━━ TEXTE EXTRAIT ━━

De la difficulté de prendre en compte les différents niveaux

Après la présentation du modèle, les échanges en sous-groupes des participant(e)s à la session ont mis en évidence :

  • notre attirance pour localiser le problème chez l’individu et donc la tentation d’apporter une réponse au niveau de l’individu, même parfois quand nous pensons intervenir au niveau du groupe;
  • le manque d’habitude et d’outils pour travailler au-delà du niveau du groupe;
  • la réticence à regarder depuis le niveau organisationnel ou institutionnel.

Où intervenir ?

Pour la personne chargée de résoudre un problème, il est important d’agir. 

Or, plus on remonte dans les niveaux, moins l’action à court terme paraît possible : comment en tant que coach intervenir sur l’organisation ? Comment en tant que manager intervenir sur la financiarisation de la société ?

D’où la tentation renforcée d’aller chercher ses clés sous le lampadaire, là où c’est éclairé, plutôt que là où on les a perdues et donc d’intervenir au niveau habituel où notre action est susceptible d’entraîner un impact à court-terme, donc visible…

Avec quelles conséquences ?

Cela peut entraîner au moins deux conséquences :

  1.  traiter un symptôme (conflit interpersonnel) au lieu de le voir comme résultant d’un processus à un autre niveau, par exemple organisationnel, qui reproduira donc le conflit ailleurs, avec d’autres protagonistes. Se retrouve ici l’importance de considérer le délai s’écoulant entre une action et ses conséquences.
  2. valider une lecture “automatique” de “culpabilité” du niveau sur lequel on intervient : c’est la faute à une personne, un groupe d’individus, une classe sociale, etc.

━━━
━━ SECTION DES DONNÉES ━━

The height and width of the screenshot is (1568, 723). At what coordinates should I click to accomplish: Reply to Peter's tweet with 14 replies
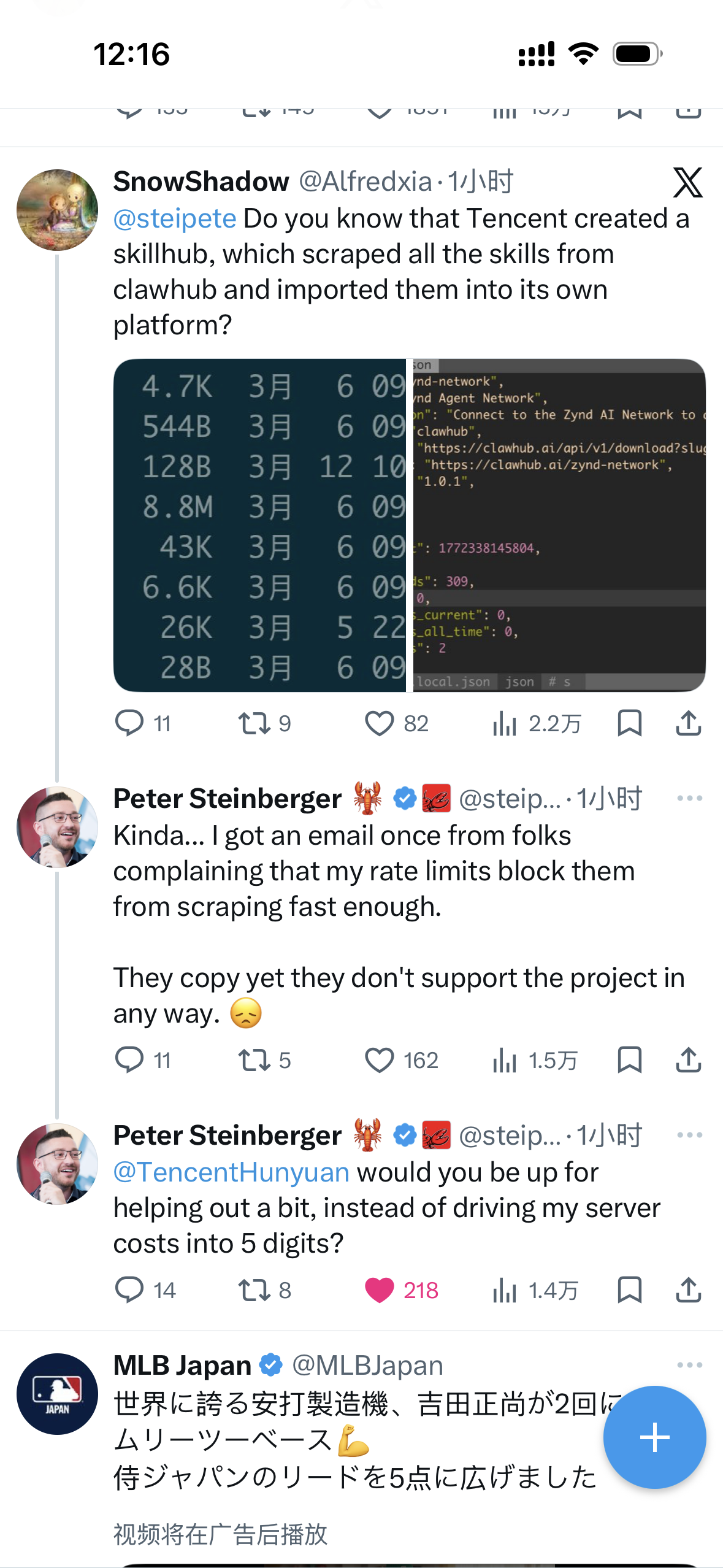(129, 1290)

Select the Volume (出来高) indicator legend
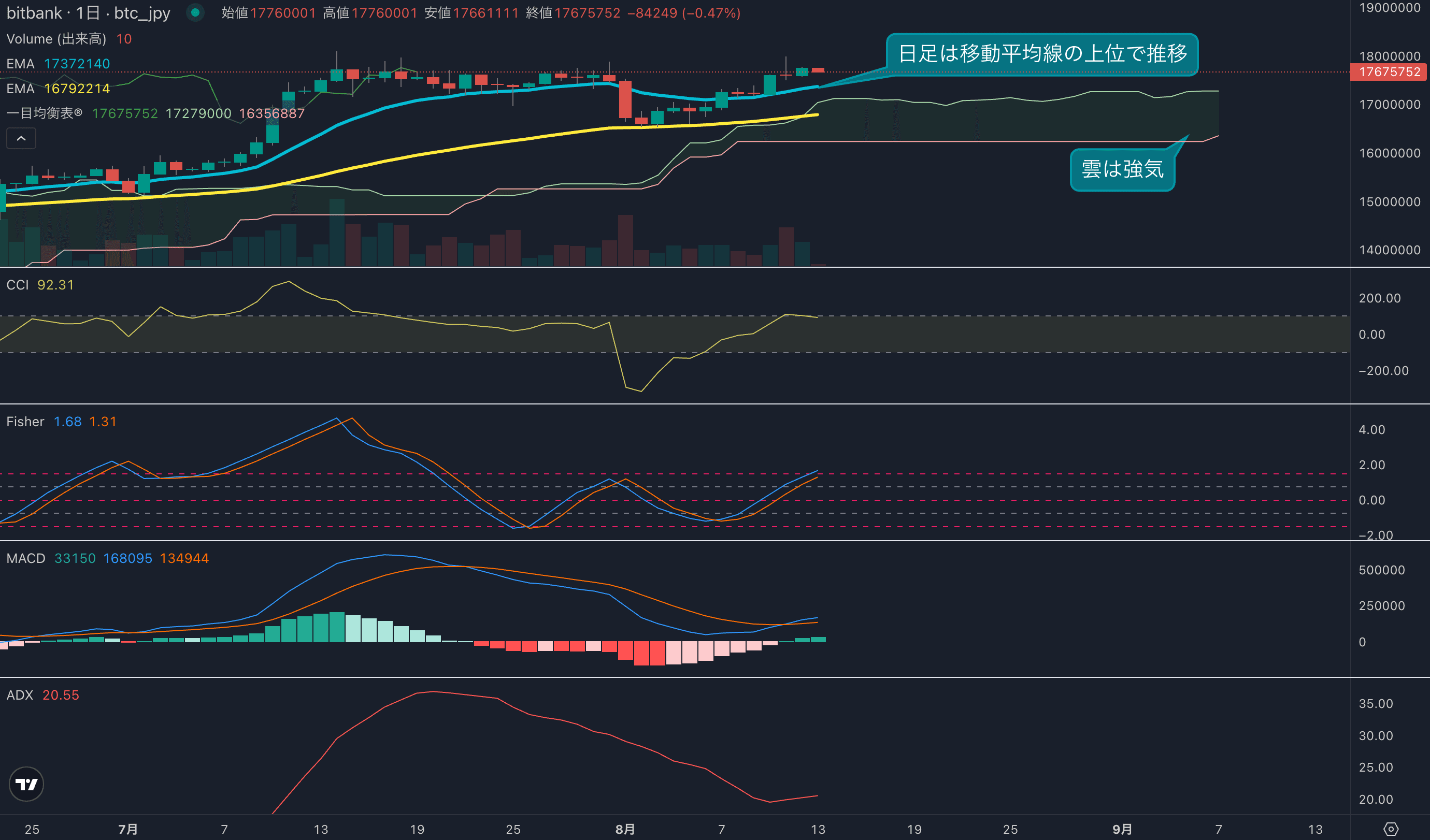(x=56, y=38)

━━━
━━ SECTION DES DONNÉES ━━

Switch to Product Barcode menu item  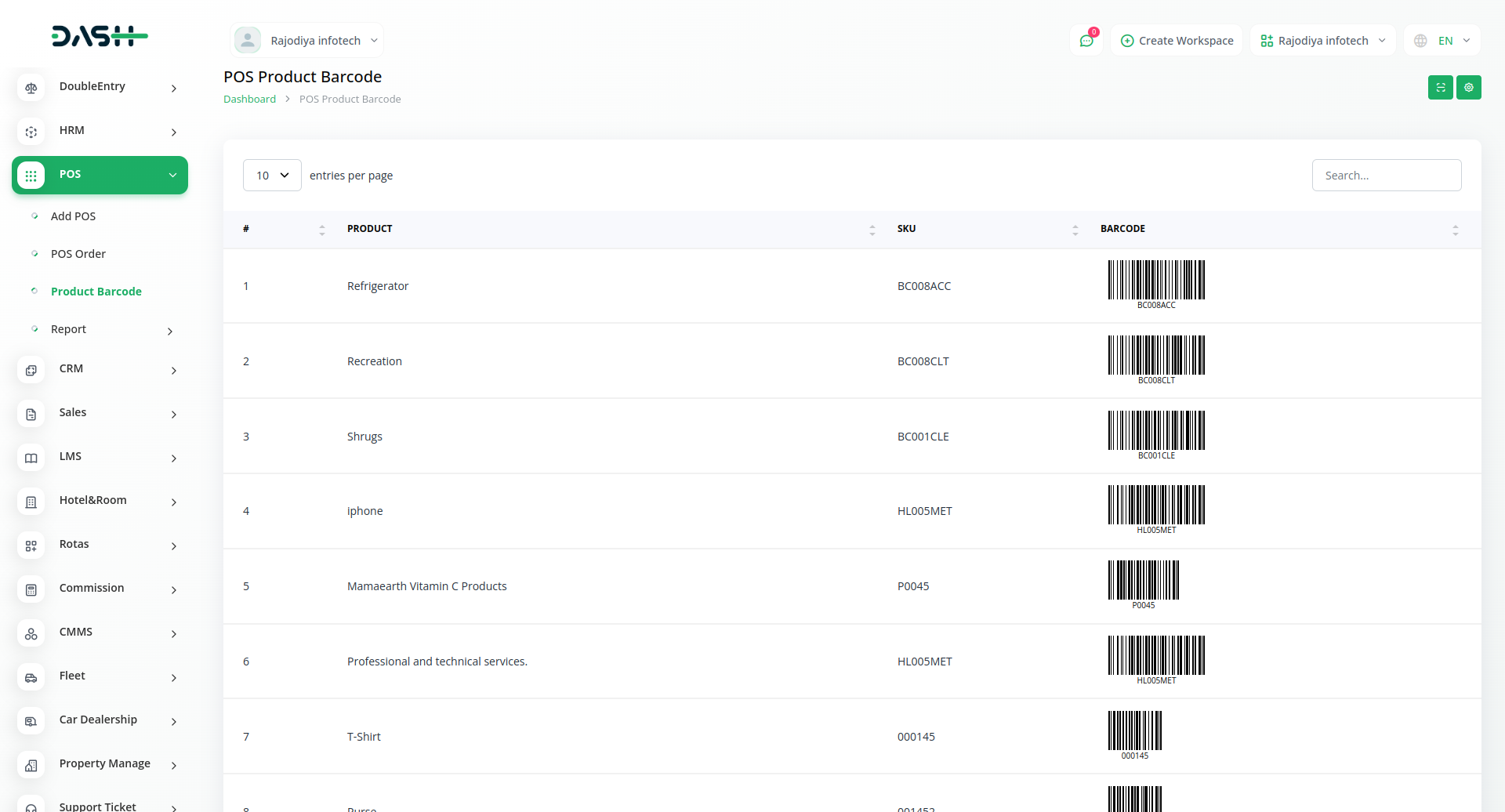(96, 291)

━━━
━━ SECTION DES DONNÉES ━━

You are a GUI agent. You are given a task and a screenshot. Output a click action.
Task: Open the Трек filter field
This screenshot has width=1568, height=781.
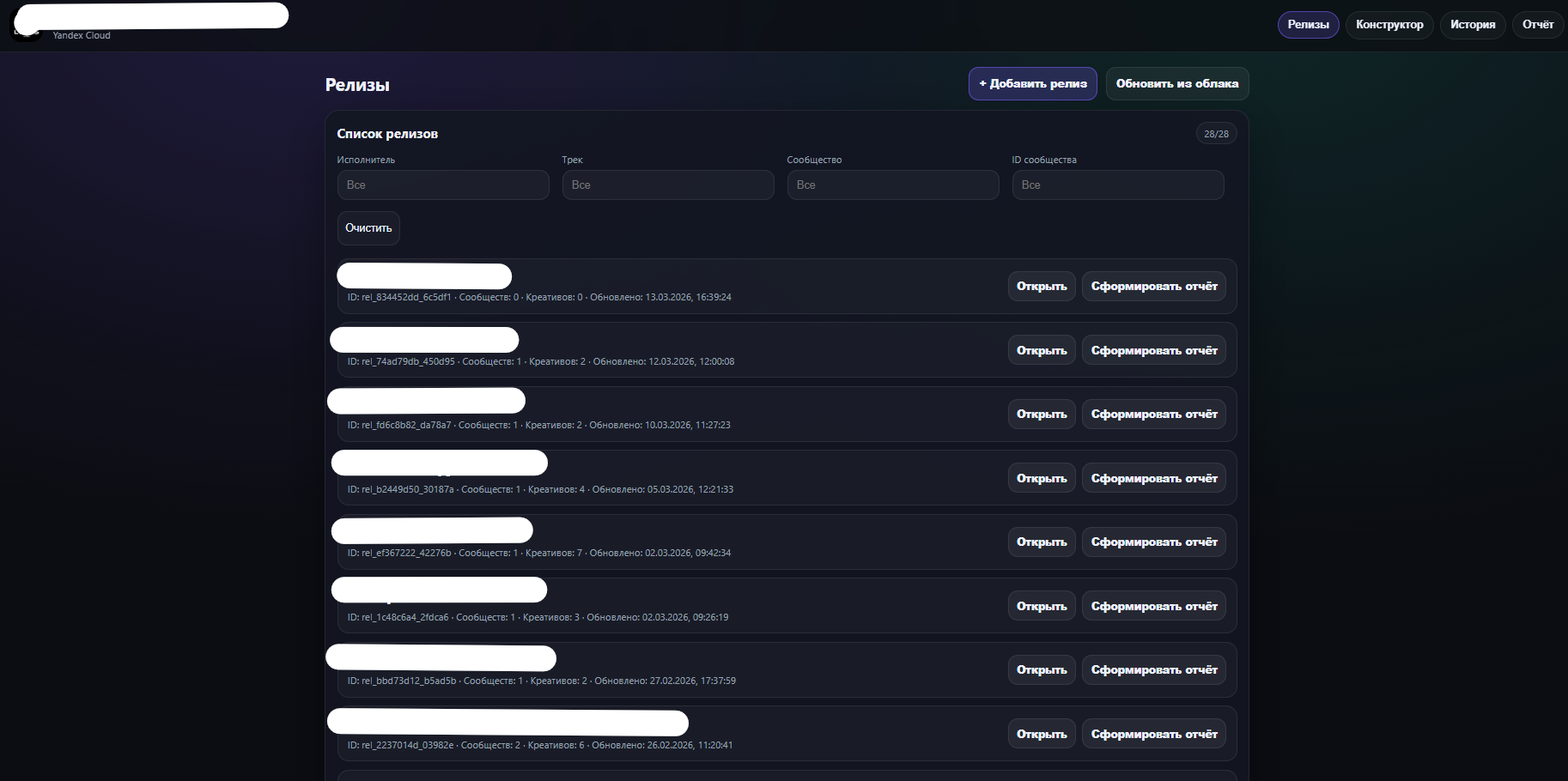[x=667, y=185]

━━━

▶ **CONSIGNE DONNÉE**
Renvoyez mot pour mot le passage du texte sur les niveaux d'intervention qui débute aux mots « Où intervenir ? » et s'achève après « la société ? ». Les données figurant sur cette page proviennent d'une source distincte de celle du texte.

▶ **RÉPONSE ATTENDUE**
Où intervenir ?

Pour la personne chargée de résoudre un problème, il est important d’agir. 

Or, plus on remonte dans les niveaux, moins l’action à court terme paraît possible : comment en tant que coach intervenir sur l’organisation ? Comment en tant que manager intervenir sur la financiarisation de la société ?